Ms Johnson says things like hay drives and community donations can significantly reduce the feelings of isolation.

“Certainly a load of hay and groceries and other practical help, that’s very much appreciated, but the bottom line is it will stem the tide for a little while, but the reality of the drought is ongoing,” she said.

“So whilst it’s a temporary reprieve, it is only temporary, but that knowledge that people are supporting and are aware of the situation and are willing to help, I think is probably more ongoing.”

Here are some other examples of communities from across Australia helping out during the drought:

Burrumbuttock to Bourke

In February, 18 trucks driven by volunteers left the Riverina region of New South Wales headed north carrying 500 tonnes of donated hay.

The Burrumbuttock to Bourke Hay Drive travelled 800 kilometres to deliver the much needed fodder to farmers struggling with drought in the Bourke, Brewarrina and Wanaaring districts. The trip provided hay bales for nearly 100 people.

The organiser, Brendan Farrell, is a truck driver from Griffith. He says he was inspired to help after hearing reports about the drought on the ABC radio program Country Hour.

“It’s probably paying a bit forward, I suppose, and that’s what it’s all about. We’ve been through droughts down home. We had an eight-year drought,” he said.

“At the end of the day, if we can bring hay up here and make farmers smile, that’s my job done.”

After the initial run, a second Burrumbuttock to Bourke Hay Drive was organised in April to coincide with the Hay from WA run.

Queensland students lend a hand

Students from the Lockyer Valley town of Laidley in south-east Queensland raised $10,000 in 24 hours for drought-affected farmers.
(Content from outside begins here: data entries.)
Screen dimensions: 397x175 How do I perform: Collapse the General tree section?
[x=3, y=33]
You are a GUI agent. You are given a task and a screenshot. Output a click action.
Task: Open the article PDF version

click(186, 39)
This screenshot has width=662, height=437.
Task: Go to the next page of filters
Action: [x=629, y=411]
The students at St Mary’s Primary School set up the Rural Connect program during their first term.

In April, the first shipment of aid, which included 35 tonnes of feed and farm supplies, was trucked to the South Burnett region, about 250 kilometres away.

Year six student Mia Venema says the students came up with the idea during a social justice class.

“It feels really good that we helped do something and we’re helping people even though we don’t know these people in real life,” she said.

Biscuits for the farmers

About 8,000 Anzac biscuits were baked and packaged up as part of a campaign to help farmers affected by the drought in Queensland. The Baked Relief organisation coordinated people in the south-east to cook biscuits to send to farming families in western Queensland and in the South Burnett.

The Queensland Rural, Regional and Remote Women’s Network (QRRRWN) then delivered the biscuits to properties struggling with the drought.

Georgie Somerset from QRRRWN says the biscuits were delivered with a note written by the person who baked them.

“If people can imagine a packing case, there are about 43 of those that will be heading out into farms over the next week or two and arriving in mailboxes, and will still be fresh and beautiful with a cup of tea,” she said.

Hay from WA

The initiative turned into one of the biggest hay drives in Australian history. In April, 52 trucks and 78 trailers rolled into Bourke in western New South Wales, in a convoy that stretched for five kilometres.

The journey began in Esperance in Western Australia when 16 trucks carrying 900 bales of hay headed east to New South Wales.

It was started by local farmer Sam Starcevich.

“It’s just a bit of peace of mind, we’re delivering a bit of feed for them but hopefully it’s just that people are thinking about them, that there are others who’ve experienced it and are there to support them,” she said.

The hay drive met up with the second Burrumbuttock to Bourke run in Cobar and the combined convoy then continued on to Bourke.

Across the ACT border

In May, farmers at Baradine in north-west New South Wales were moved to tears when three trucks from Canberra filled with donated hay arrived in town.

The convoy had around 2,500 hay bales and the group also donated $5,000 to the Baradine community fund.

The hay drive’s coordinator, Barrie Cole, says it was a very emotional experience.

“While the hay’s needed and very much appreciated, they get a really big boost out of the fact that other people care, and that’s what came through strongly,” he said.

This article first apppeared on ‘ABC‘ on 14 May 2014.